When working with the GitHub API, data may be returned across multiple pages of results. This is communicated using a Link header, with rel="next". There are libraries available to help work with this header, but if you’re writing a shell script then it’s not as easy as it could be.

If you’re looking for an example script, here’s one that fetches multiple pages of pull requests and outputs them to the terminal:

bash
PULLS=""
URL="https://api.github.com/repos/:owner/:repo/pulls?per_page=100"
while [ "$URL" ]; do
RESP=$(curl -i -Ss -H "Authorization: token $GITHUB_TOKEN" "$URL")
HEADERS=$(echo "$RESP" | sed '/^\r$/q')
URL=$(echo "$HEADERS" | sed -n -E 's/Link:.*<(.*?)>; rel="next".*/\1/p')
PULLS="$PULLS $(echo "$RESP" | sed '1,/^\r$/d')"
done
echo $PULLS

Be careful! Each page is a list of objects, so $PULLS won’t be valid JSON. Thankfully, jq can process this format just fine as it works with streaming data

Make a HTTP request:

bash
RESPONSE=$(curl -i -Ss -H "Authorization: token $GITHUB_TOKEN" "$URL")

Extract just the HTTP Headers:

bash
echo $RESPONSE | sed '/^\r$/q'

Extract the rel="next" link:

bash
echo $RESPONSE | sed -n -E 's/Link:.*<(.*?)>; rel="next".*/\1/p')

Extract just the response body:

bash
echo $RESPONSE | sed '1,/^\r$/d')

How it works

There are a lot of cool tricks in the script above - let’s take them one at a time.

bash
while [ "$URL" ]; do

This script works due to the fact that $URL will be empty if there’s no rel="next" link header. We set the default URL to the first page, and if they all fit on a single page the loop will only execute once.

bash
curl -i

We use curl to fetch the data from the API. Using the -i flag adds the response headers in addition to the JSON payload returned

bash
sed '/^\r$/q'

This sed command runs until it finds a line that matches the supplied pattern, then stops processing the input (q means quit). By specifying ^\r$ as the match pattern it will stop executing as soon as it finds an empty line, signifying the end of the HTTP headers.
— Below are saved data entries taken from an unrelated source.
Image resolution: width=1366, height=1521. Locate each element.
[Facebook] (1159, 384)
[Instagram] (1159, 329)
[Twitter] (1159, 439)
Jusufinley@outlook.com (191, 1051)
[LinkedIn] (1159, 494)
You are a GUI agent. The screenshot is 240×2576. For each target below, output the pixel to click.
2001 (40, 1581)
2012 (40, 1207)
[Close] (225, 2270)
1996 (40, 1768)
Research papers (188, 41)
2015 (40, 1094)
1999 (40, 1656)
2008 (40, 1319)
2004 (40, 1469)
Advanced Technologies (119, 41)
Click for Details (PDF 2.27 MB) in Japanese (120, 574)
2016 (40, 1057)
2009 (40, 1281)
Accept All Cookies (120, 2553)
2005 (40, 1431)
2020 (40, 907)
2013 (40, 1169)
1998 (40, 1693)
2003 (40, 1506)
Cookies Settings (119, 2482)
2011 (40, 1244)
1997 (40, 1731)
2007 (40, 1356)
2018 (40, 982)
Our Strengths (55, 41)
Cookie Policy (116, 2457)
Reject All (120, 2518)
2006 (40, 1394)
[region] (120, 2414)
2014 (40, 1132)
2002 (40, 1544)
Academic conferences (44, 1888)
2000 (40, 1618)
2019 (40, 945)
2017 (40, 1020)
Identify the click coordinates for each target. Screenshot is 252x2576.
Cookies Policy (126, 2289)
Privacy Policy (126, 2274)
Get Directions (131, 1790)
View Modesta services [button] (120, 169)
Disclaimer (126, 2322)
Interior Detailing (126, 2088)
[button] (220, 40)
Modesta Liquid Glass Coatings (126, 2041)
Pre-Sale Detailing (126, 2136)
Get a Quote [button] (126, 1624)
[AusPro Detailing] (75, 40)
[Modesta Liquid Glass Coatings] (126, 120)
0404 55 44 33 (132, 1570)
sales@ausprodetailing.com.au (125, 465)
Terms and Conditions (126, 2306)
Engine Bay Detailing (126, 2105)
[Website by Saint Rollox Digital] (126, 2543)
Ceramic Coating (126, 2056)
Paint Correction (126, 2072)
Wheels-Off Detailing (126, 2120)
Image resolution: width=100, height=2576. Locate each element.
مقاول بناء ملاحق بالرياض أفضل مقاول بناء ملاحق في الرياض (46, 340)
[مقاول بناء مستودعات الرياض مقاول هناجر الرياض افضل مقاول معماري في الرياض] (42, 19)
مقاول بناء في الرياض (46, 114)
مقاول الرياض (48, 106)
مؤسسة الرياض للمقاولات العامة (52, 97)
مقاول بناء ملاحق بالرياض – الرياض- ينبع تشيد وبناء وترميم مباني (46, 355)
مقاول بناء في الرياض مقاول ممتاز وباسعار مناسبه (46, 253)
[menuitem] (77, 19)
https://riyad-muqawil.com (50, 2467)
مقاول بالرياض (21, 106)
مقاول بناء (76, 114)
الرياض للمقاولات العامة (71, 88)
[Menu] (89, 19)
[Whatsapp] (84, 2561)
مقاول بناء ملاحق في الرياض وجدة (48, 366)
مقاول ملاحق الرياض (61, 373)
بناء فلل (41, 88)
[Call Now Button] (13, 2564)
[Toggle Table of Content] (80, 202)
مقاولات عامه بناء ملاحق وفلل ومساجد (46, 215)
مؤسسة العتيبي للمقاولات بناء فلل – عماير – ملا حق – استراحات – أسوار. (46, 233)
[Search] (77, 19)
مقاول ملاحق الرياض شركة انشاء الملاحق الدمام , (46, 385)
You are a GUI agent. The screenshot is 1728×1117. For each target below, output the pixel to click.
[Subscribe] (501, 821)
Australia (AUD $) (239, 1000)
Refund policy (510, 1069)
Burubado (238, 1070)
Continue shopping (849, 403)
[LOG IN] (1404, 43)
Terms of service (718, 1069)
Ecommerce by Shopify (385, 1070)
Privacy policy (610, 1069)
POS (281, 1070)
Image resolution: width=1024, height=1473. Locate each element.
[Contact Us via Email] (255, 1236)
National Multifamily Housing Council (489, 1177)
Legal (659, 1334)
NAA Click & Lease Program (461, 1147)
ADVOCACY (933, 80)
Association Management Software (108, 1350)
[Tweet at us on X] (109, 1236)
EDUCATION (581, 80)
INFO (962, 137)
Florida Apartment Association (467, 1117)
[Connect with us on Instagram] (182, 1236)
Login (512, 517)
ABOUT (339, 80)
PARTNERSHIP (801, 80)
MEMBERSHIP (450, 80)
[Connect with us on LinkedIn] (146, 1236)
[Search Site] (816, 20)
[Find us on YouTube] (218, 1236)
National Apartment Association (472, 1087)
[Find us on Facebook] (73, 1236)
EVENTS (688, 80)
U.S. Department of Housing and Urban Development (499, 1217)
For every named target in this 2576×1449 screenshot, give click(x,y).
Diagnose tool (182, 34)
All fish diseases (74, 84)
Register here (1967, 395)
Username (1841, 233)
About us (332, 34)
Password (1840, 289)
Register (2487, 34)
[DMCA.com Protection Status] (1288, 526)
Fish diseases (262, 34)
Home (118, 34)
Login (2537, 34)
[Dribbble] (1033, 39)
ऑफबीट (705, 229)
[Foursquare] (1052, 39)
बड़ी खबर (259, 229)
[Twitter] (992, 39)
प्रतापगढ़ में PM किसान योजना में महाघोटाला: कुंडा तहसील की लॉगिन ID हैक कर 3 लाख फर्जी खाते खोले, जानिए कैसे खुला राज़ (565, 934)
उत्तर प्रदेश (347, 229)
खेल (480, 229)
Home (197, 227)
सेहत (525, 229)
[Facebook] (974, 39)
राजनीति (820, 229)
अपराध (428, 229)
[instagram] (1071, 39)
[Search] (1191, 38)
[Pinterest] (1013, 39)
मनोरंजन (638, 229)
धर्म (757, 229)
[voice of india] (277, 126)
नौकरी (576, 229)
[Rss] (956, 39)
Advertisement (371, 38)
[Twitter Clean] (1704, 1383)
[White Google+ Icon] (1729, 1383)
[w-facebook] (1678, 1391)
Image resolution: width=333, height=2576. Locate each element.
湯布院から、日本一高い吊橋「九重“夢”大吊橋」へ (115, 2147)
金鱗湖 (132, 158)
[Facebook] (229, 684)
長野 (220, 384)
This means that once you run HEADERS=$(echo "$RESP" | sed '/^\r$/q'), the variable $HEADERS will contain only the HTTP headers for the response

bash
sed -n -E 's/Link:.*<(.*?)>; rel="next".*/\1/p'

Now that we’ve got the headers, we can use sed once again to extract the rel="next" link from the $HEADERS string. It looks for a line starting with Link:, then anything until it finds a string contained between < and >. It captures the matching pattern using parenthesis, but only if the next characters are rel="next". Finally, it returns only the value of the matching group using \1.

bash
URL=$(echo "$HEADERS" | sed -n -E 's/Link:.*<(.*?)>; rel="next".*/\1/p'

If there is a rel="next" link available, it’ll populate $URL and the loop will run again, fetching the next page. If not, it’ll be empty and the loop will stop executing.

bash
sed '1,/^\r$/d'

Finally, we need the JSON response without the headers. sed comes to the rescue, this time using the d (delete) modifier. This command says start at line 1, search until you find an empty line and then delete everything between those lines, returning the remaining content. This allows us to extract the response body without the HTTP headers.